A cliché is efficient because it requires so little from the reader. It offers recognition without effort and assent without examination. To write against it is to reintroduce friction into the act of reading. One must hesitate, reconsider, perhaps even abandon the hope of full comprehension. The reward, if there is one, lies in inhabiting a space where meaning is as unstable as dreams are. A true creator is not in the business of making things easy.
There is, admittedly, an element of defensiveness in this posture. To write obscurely is, among other things, to evade certain forms of scrutiny. What cannot be easily summarised cannot be easily attacked. The critic, faced with a blurred target, finds it difficult to fix upon a single point of entry. In this sense, opacity functions as a kind of armour – sufficiently elusive to discourage blunt force. It is also a way of preserving a certain silence around the text, against the noise of those who would speak before they have learned to read.
Yet to reduce the practice to mere evasion would be too simple. There is also an ironic dimension, a self-conscious play with the expectations of communication. The writer who cultivates opaqueness is often acutely aware of the accusation that may be levelled against him: that he is obscure for obscurity’s sake, that he mistakes difficulty for depth, or worse still, that he is an arrant pedant. Rather than refuting this charge directly, he may choose to inhabit it, to exaggerate it even, turning it into a kind of performance.
Beneath these manoeuvres lies a more unsettling possibility: that communication itself is irreparably compromised or even impossible. Words do not simply fail to capture thought; they transform it. What is said is never quite what was meant, and what is understood is never quite what was said. Between intention and interpretation there lies a gulf which no amount of precision can close. To write as though no chasm existed is to indulge in a convenient fiction. Nietzsche’s famous dictum casts some light – or obscurity, for that matter – on this delicate question: ‘Truths are illusions about which one has forgotten that this is what they are; metaphors which are worn out and without sensuous power; coins which have lost their pictures and now matter only as metal, no longer as coins.’
From this perspective, the refusal to be entirely grasped is an acknowledgement. It concedes that language cannot deliver certainty, and that any appearance of transparency is, at best, provisional. The text that resists immediate comprehension does not necessarily conceal a hidden clarity; it may simply refuse to pretend that transparency – an illusion wrapped up inside a convention – is achievable.
There is a tradition of writers who have flirted with opacity.
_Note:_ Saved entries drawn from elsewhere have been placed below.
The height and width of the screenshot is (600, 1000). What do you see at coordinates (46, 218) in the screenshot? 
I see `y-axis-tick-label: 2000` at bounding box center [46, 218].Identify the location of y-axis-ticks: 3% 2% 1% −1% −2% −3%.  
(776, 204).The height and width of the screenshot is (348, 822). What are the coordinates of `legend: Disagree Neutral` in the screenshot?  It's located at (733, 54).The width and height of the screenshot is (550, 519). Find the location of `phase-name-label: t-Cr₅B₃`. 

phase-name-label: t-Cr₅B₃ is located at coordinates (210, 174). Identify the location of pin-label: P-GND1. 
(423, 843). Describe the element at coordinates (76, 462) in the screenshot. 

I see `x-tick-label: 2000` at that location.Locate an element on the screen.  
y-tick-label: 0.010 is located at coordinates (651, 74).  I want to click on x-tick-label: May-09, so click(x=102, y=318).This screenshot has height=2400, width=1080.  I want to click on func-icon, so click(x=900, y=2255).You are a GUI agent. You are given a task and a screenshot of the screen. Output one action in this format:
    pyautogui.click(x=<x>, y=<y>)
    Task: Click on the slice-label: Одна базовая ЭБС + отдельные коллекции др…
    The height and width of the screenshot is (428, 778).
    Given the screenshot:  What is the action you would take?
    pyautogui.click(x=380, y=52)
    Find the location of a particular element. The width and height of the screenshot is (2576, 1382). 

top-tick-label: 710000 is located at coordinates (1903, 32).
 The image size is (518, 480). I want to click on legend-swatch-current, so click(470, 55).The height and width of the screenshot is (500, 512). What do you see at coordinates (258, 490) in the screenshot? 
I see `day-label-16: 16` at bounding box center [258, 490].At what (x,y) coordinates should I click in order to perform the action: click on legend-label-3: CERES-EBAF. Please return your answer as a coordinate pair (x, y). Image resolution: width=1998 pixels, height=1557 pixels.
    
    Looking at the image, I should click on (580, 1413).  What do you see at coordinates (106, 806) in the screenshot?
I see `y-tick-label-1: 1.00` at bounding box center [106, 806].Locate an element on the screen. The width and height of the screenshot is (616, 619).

Their motives have varied: some sought to capture the complexity of painful experience, others to disrupt habitual modes of thought, still others to withdraw from a public they found either indifferent or hostile or worse – incapable of reading properly but always eager to condemn what they do not apprehend. What unites them is not a shared doctrine but a suspicion: that the demand to be understood may itself be a constraint, an imposition upon the freedom of thought.
Stéphane Mallarmé allows meaning to hover rather than settle; Franz Kafka’s lucid sentences open on to situations and dead ends that resist a final interpretation. James Joyce was the architect of a prose that seems dreamt, dense with echoes and private signals. This taste for opacity extends beyond literature proper to figures far outside the mainstream such as Don Van Vliet (aka Captain Beefheart), whose poetry treats language as a matter to be twisted, fractured and recombined. A notorious remark often attributed to Niccolò Machiavelli captures something of this resistance spirit: ‘For a long time I have not said what I believed, nor do I ever believe what I say, and if indeed sometimes I do happen to tell the truth, I hide it among so many lies that it is hard to find.’
Put more prosaically: who cares what the reader thinks, or whether they think at all?
To write for the proverbial ‘dear reader’ – indeed a blatant illusion – is a way to corral oneself into the realm of correction, good manners and elementary constructions. Writing for an imaginary reader is a subtle way of persuasion, a chore writers impose on themselves in order to feel they are treading on the right moral path. It often ends in condescension towards the unsophisticated and the banal. Perhaps the task is not to choose between being understood and not being understood, but to inhabit the tension between the two. To write in such a way that meaning is neither fully given nor completely withheld; that it flickers, appears, recedes.
The demand for straightforwardness is itself a form of exclusion, favouring those accustomed to its conventions and marginalising those who think otherwise. No mode of writing is neutral; each establishes its own conditions of access. Its refusal, on the other hand, carries an unmistakable – perhaps inevitable – hint of elitism. Creative writing is always a selective practice, an exercise in good taste, an individual choice free from the impositions of fashion, commerce and media. As Immanuel Kant declared, speaking of popular taste: ‘Taste that requires an added element of charm and emotion for its delight, not to speak of adopting this as the measure of its approval, has not yet emerged from barbarism.’
To write on the periphery of the mainstream is to accept a certain solitude. It is to relinquish the assurance that words will be received as intended, or received at all. The text goes out without guarantees, subject to misreading, neglect, or unexpected appropriation. It may be praised for qualities it does not possess, or criticised for intentions it never had.
And yet, this outcome could be savoured as a victory. Freed from the obligation to be ‘clear’, the writer may explore paths that would otherwise remain closed. Thought can take on more provisional forms: it can contradict itself, double back, search for balance among approximations and divergences, doubts and certainties, and at times dissolve into fragments. The result may be less immediately satisfying, but perhaps more faithful to the unsettled – and painful – nature of existence.
A good piece, whatever it may be, always starts after it ends.